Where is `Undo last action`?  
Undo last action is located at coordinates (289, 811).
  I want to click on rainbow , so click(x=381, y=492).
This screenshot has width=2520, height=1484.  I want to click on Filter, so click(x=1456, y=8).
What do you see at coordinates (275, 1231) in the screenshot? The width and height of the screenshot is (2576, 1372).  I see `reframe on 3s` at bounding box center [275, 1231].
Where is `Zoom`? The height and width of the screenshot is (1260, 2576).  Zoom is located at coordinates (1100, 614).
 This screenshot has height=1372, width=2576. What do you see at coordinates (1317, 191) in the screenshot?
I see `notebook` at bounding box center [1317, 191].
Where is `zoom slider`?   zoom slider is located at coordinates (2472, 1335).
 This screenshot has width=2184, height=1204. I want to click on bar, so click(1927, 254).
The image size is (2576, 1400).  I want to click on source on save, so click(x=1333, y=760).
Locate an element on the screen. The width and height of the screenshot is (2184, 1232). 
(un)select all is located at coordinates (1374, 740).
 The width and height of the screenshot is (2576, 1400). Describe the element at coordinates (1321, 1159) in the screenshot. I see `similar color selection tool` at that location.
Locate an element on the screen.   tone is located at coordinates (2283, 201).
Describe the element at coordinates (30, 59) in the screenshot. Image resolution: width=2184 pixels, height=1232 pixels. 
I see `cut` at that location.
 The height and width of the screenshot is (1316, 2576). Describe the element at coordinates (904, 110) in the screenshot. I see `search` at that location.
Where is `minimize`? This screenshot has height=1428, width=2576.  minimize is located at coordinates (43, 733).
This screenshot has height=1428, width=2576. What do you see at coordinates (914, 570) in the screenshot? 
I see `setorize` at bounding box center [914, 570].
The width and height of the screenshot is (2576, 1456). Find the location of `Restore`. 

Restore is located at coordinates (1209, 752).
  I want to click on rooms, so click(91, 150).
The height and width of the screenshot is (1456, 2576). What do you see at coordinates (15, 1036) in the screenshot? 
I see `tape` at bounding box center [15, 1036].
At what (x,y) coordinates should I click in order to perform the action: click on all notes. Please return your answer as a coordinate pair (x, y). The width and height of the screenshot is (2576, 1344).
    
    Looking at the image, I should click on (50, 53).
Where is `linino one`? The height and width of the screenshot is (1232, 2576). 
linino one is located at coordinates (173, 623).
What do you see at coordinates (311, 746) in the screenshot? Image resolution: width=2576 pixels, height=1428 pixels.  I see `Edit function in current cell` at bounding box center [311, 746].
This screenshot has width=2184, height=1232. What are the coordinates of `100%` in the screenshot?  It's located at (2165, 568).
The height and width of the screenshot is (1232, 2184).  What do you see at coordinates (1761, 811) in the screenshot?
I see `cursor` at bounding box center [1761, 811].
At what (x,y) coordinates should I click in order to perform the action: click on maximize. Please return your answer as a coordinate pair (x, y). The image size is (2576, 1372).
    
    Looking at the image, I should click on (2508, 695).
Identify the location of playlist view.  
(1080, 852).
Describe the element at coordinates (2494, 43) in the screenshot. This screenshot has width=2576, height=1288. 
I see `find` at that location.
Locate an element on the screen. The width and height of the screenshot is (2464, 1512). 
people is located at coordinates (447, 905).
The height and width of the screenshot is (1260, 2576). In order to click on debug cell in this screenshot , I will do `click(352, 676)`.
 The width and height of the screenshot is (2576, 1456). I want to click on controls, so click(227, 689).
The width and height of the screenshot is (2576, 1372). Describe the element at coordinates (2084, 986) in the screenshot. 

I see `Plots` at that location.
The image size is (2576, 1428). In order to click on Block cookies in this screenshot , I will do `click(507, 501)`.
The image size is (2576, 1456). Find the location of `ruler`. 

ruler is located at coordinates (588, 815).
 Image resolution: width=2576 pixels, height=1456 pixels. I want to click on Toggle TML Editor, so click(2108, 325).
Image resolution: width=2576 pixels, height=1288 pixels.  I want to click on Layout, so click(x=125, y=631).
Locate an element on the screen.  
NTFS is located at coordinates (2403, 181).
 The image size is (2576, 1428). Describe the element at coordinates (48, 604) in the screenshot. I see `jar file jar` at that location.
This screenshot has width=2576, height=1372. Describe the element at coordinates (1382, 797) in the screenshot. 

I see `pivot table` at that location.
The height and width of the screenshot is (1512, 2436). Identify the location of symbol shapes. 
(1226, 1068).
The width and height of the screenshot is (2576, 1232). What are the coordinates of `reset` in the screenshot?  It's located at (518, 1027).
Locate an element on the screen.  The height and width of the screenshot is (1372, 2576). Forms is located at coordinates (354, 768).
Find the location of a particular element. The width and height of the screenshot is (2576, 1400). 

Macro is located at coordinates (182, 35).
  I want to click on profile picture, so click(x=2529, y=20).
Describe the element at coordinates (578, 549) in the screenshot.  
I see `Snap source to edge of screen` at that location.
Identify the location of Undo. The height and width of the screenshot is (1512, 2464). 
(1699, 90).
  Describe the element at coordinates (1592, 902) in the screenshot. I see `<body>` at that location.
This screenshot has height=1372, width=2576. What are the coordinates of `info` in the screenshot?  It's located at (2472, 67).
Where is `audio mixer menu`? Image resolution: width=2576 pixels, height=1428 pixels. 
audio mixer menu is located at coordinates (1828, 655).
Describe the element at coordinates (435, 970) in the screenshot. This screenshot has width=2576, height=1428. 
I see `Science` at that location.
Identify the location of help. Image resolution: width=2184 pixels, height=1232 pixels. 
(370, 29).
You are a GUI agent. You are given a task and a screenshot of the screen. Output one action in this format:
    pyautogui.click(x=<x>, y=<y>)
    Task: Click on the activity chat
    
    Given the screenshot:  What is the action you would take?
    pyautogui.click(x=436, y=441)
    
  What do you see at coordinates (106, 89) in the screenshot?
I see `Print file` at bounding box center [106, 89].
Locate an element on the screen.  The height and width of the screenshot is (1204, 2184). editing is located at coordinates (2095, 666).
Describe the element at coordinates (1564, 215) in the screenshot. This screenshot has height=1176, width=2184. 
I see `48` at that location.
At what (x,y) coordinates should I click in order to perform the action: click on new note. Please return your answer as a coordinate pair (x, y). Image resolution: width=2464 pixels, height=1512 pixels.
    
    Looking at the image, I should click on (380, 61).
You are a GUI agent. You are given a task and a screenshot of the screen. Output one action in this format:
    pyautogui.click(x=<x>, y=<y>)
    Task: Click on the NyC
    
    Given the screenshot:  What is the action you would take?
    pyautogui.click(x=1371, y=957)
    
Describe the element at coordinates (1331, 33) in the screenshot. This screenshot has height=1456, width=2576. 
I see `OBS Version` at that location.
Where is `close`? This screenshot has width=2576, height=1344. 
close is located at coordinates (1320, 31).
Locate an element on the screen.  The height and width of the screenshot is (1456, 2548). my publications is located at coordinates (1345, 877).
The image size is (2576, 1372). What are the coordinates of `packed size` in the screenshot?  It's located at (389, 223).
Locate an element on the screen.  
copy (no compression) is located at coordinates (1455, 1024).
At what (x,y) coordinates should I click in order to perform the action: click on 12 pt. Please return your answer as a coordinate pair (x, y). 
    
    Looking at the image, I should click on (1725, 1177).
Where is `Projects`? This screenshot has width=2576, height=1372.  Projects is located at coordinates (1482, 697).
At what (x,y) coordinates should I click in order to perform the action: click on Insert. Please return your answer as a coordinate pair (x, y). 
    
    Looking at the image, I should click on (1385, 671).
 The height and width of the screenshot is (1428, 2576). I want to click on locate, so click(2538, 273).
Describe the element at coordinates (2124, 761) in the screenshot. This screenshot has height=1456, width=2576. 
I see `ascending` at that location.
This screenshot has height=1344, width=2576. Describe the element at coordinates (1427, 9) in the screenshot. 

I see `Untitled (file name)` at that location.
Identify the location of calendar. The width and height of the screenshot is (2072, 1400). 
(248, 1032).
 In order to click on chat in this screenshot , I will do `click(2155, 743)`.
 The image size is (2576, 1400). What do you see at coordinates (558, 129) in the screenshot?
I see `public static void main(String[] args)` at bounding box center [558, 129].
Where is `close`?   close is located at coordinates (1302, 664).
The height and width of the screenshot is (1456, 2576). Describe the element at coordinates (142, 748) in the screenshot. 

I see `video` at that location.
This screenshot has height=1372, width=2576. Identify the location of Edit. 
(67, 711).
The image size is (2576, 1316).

* * *

Format the entries above as a numbered list, running from the line with "Describe the element at coordinates (578, 549)" to the line with "This screenshot has height=1372, width=2576. What are", both included, and leave out any blank lines.

1. Describe the element at coordinates (578, 549) in the screenshot.  
2. I see `Snap source to edge of screen` at that location.
3. Identify the location of Undo. The height and width of the screenshot is (1512, 2464). 
4. (1699, 90).
5.   Describe the element at coordinates (1592, 902) in the screenshot. I see `<body>` at that location.
6. This screenshot has height=1372, width=2576. What are the coordinates of `info` in the screenshot?  It's located at (2472, 67).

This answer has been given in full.